Aunque sea por un momento, simplemente esas identidades falsas se van. Y me relajo. Te comparto una mirada y sospecho que ya no hay más necesidades de sospechar. De tomarse todo tan en serio. De ir aquí y allí también con la duda molestándome incluso en la yugular. Aún no sé porque tarde tanto en limpiar el espejo de mi alma…. y atreverme a ver sin vergüenza.
Me he sentido cómo si el remordimiento jamás se independizará de mi mente, ya no roe los restos de un valiente moribundo. Allí solo quedaba un cobarde que simplemente no confiaba en nadie ni nada.
Te hablo y lo sospecho me hicieron daño irrefutable, traicionaron mis mejores intentos y esperanzas. Mi ser quedó corrosivo y dañado. Todo lleno de dolor. Desde la primera esquina de mis aristas hasta mi último recoveco.
Pero ahora me relajo de todos los tajos que me dieron. Esos cortes que se alimentaban de mi piel, sacando afuera mi más vulnerable interior. Me sentía como una tortuga, pero sin caparazón: especialmente lento y desnudo.
Te analizo y sospecho que era más fácil la paranoia que afrontar que estas cosas suceden, porque es ley de vida: salir herido y luego sanar con lo aprendido. Forma parte del crecimiento y hasta de la mejora personal. Sospecho que me voy a dejar de tantos misterios y conjeturas, al menos una temporada, y voy a intentar vivir sin ir a la duda moribunda. Aquella que ya nace muerta. Y supurada en dolor.
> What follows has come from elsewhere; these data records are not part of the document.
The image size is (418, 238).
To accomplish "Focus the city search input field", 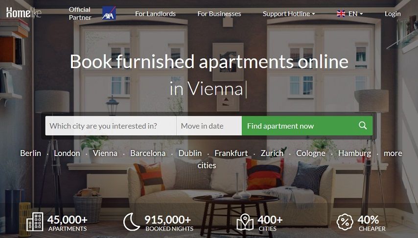I will pos(111,126).
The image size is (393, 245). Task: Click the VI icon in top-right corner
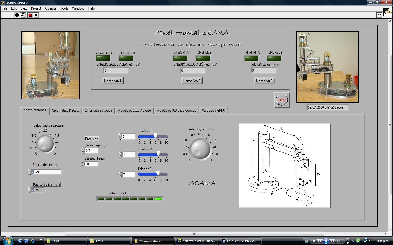(x=387, y=12)
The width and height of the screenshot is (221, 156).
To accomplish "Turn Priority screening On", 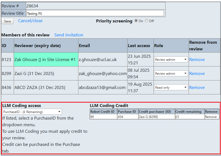I will (136, 21).
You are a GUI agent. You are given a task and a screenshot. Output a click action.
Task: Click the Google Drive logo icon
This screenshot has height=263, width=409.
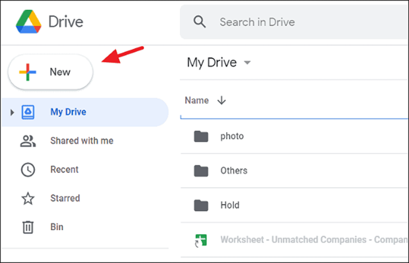(29, 22)
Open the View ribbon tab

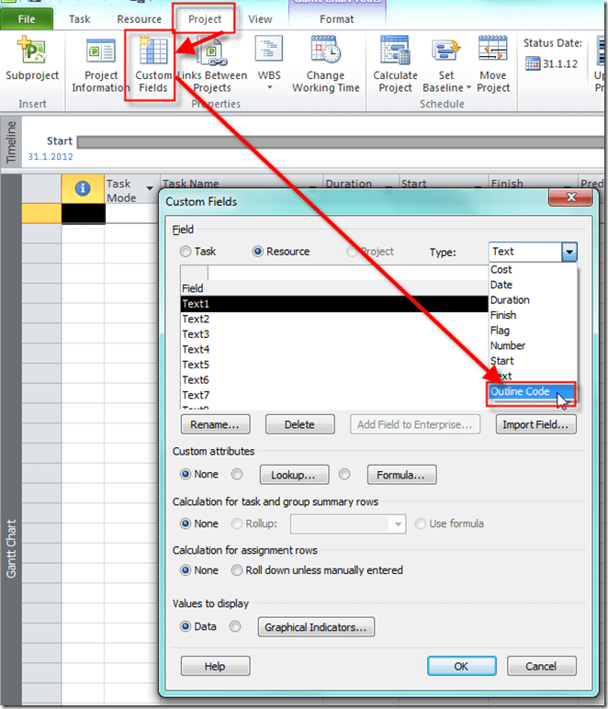coord(260,18)
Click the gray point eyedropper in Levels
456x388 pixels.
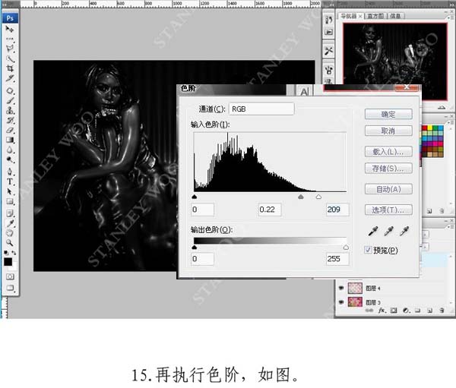coord(388,231)
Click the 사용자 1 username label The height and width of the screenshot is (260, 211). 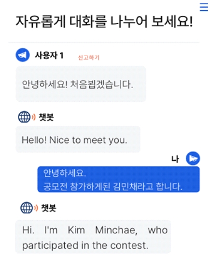49,55
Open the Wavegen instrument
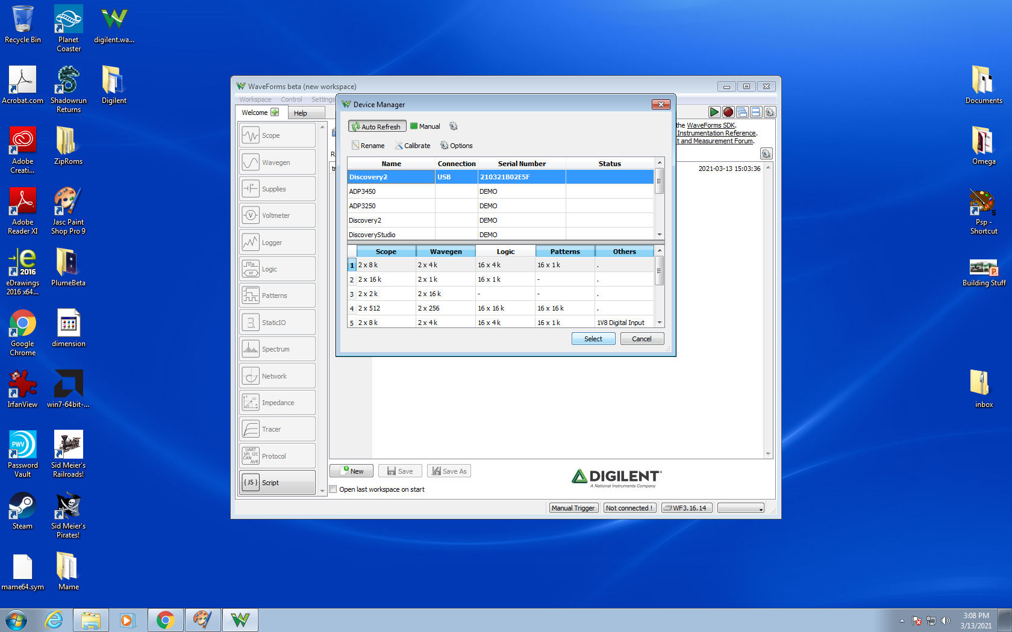The height and width of the screenshot is (632, 1012). click(x=277, y=163)
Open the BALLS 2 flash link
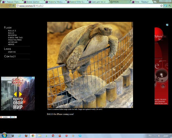 [x=12, y=31]
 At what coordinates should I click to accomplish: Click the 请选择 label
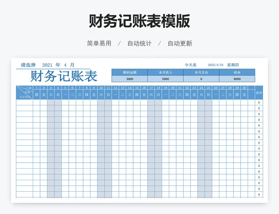pos(28,65)
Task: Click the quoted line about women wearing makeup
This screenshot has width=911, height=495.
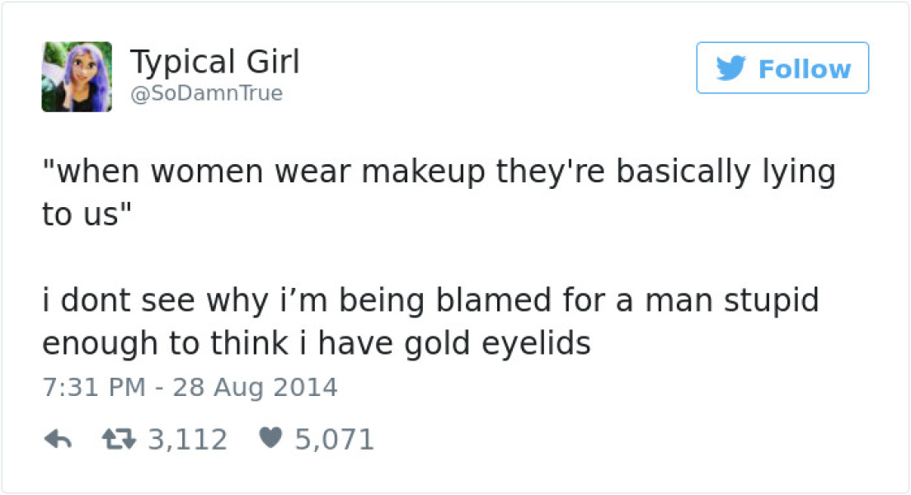Action: (x=437, y=172)
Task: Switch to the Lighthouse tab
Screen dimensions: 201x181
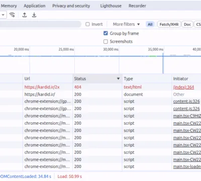Action: tap(111, 6)

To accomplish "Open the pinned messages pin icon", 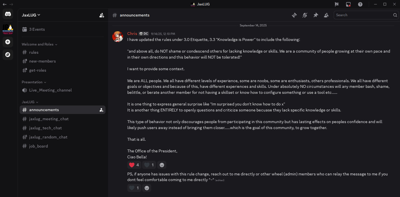I will [x=316, y=15].
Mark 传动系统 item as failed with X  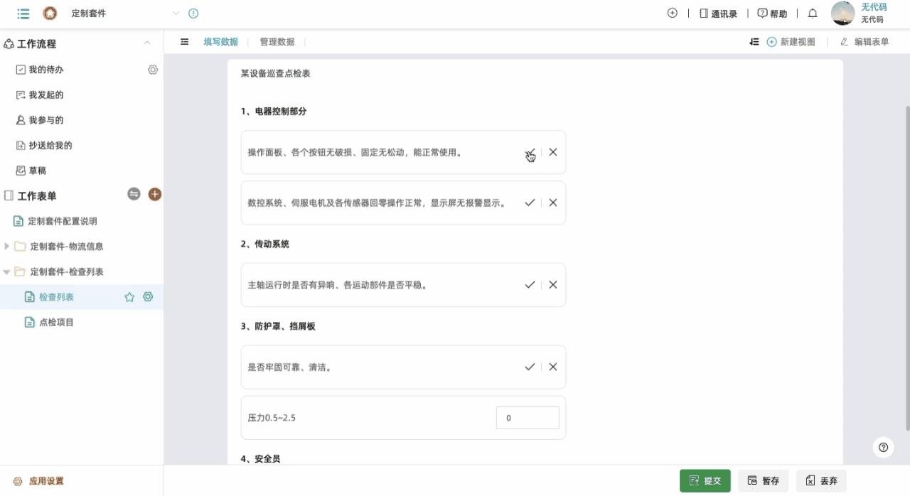552,284
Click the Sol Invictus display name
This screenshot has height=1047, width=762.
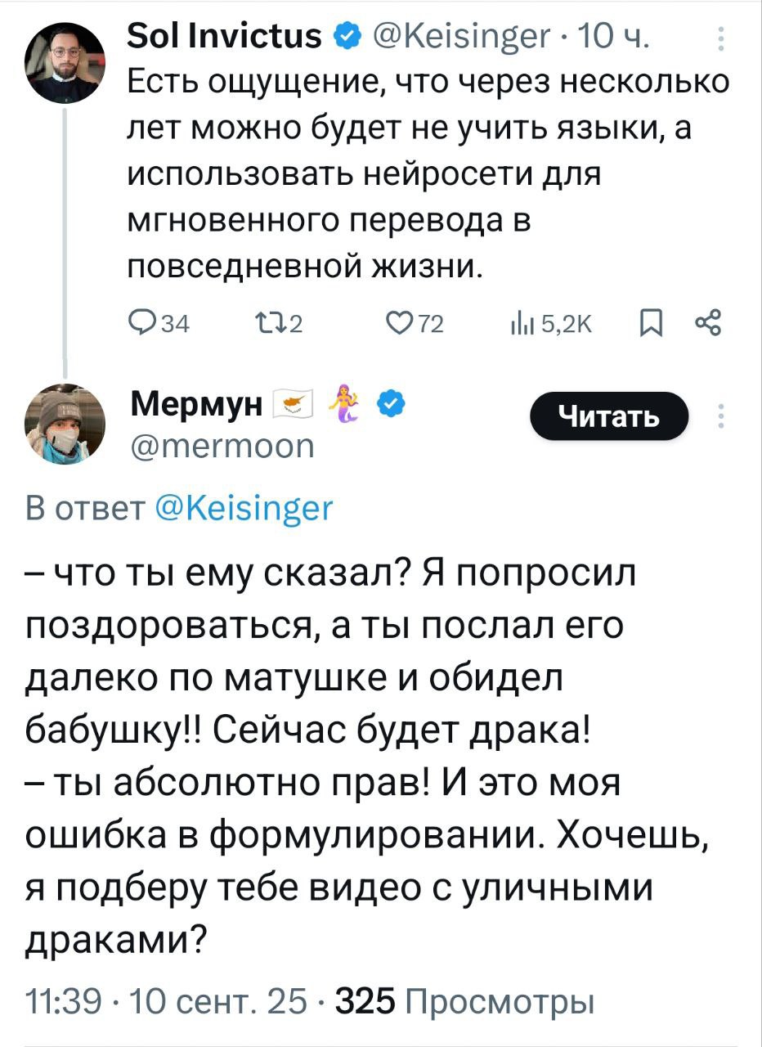coord(225,38)
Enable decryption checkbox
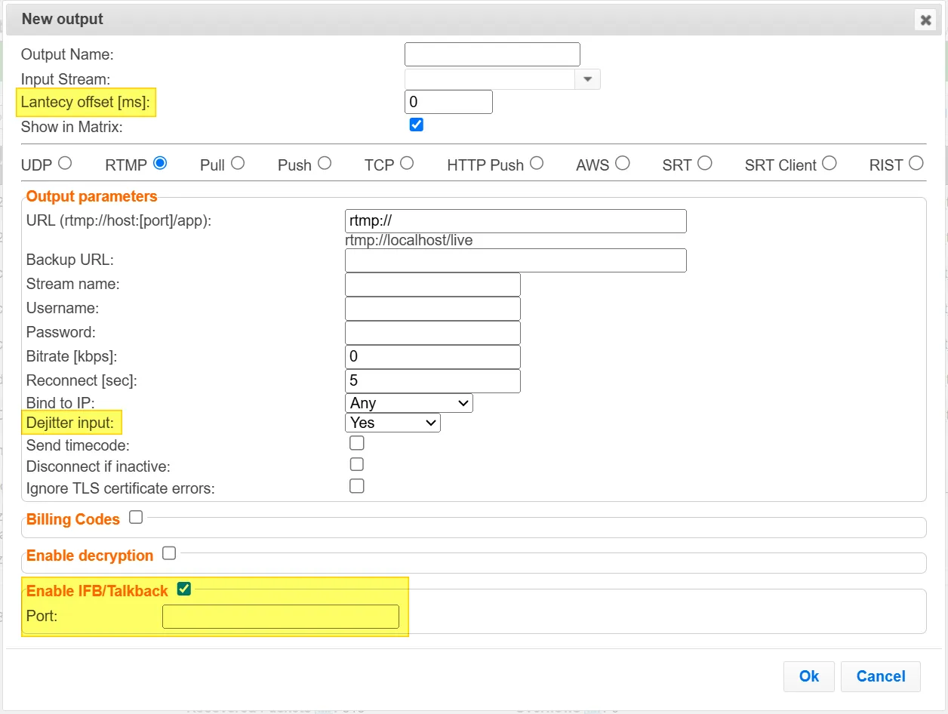 pos(169,553)

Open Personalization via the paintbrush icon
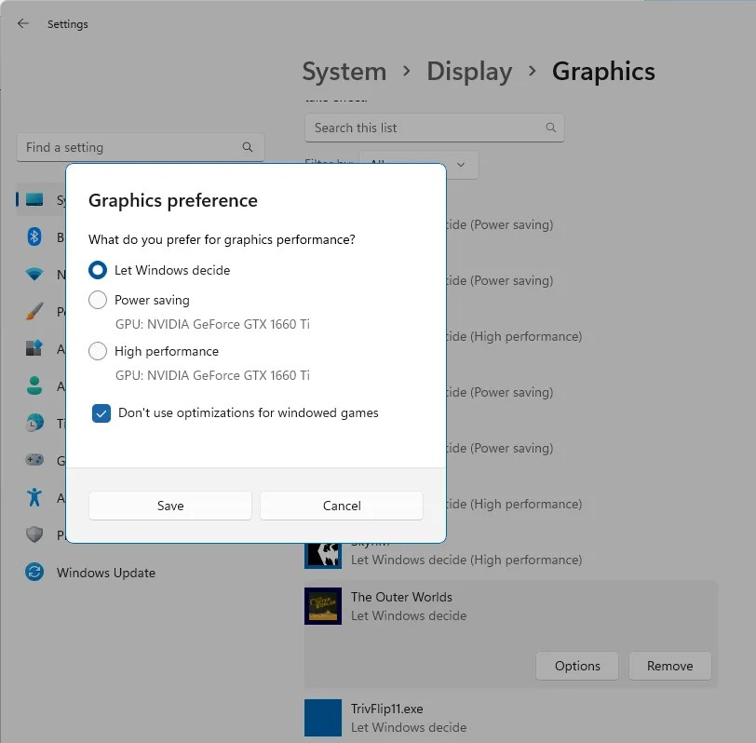34,312
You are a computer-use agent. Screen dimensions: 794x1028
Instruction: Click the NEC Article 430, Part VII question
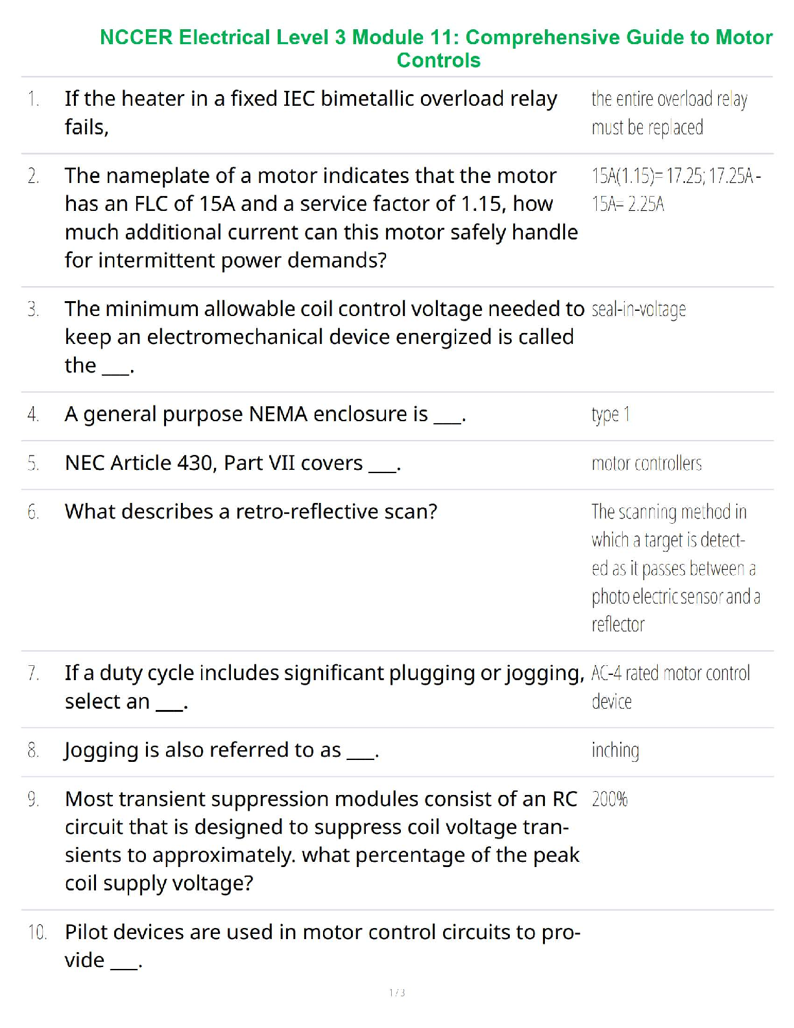pyautogui.click(x=233, y=463)
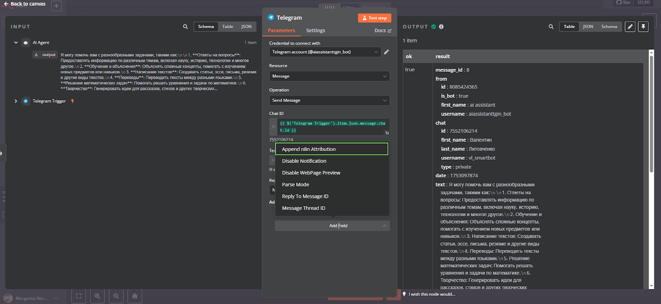Screen dimensions: 661x304
Task: Pin the output data with pin icon
Action: click(643, 26)
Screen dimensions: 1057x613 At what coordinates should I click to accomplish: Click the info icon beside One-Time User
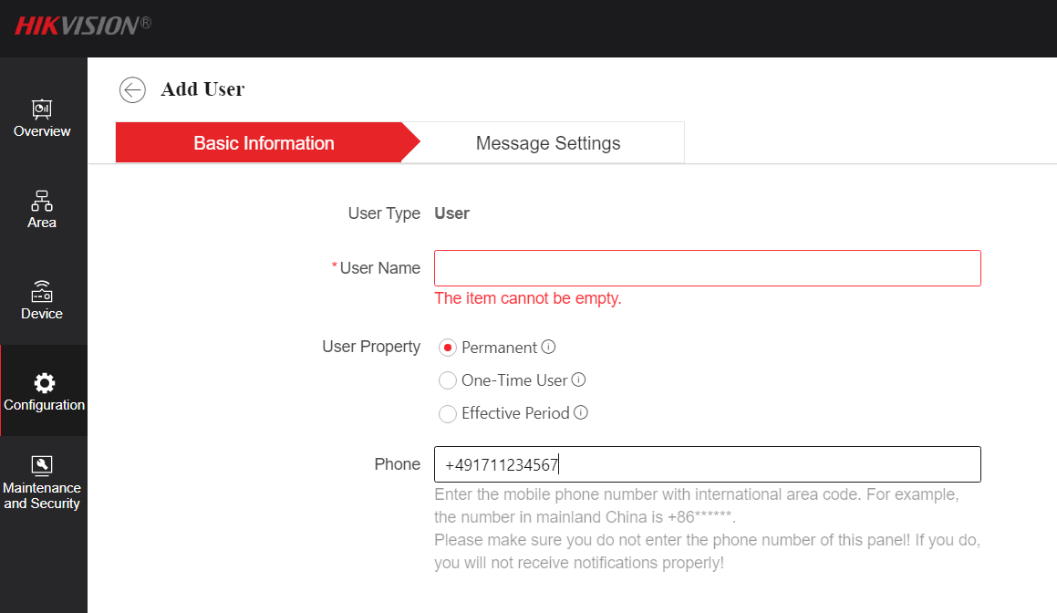coord(578,380)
Existo y sospecho que me tomaba todo a pecho, que preguntaba porque solo quería escuchar el eco de mi dolor fundido en mi pastosa voz. Ahora me dejaré de gritos en plena madrugada y volveré a salir a la palestra. A pesar del miedo, defenderé mi vida, tal vez, así las respuestas a las preguntas vendrán poco a poco.
Confió en el resto, incluso en mí, aunque sea a mi manera, y ya no sospecho más.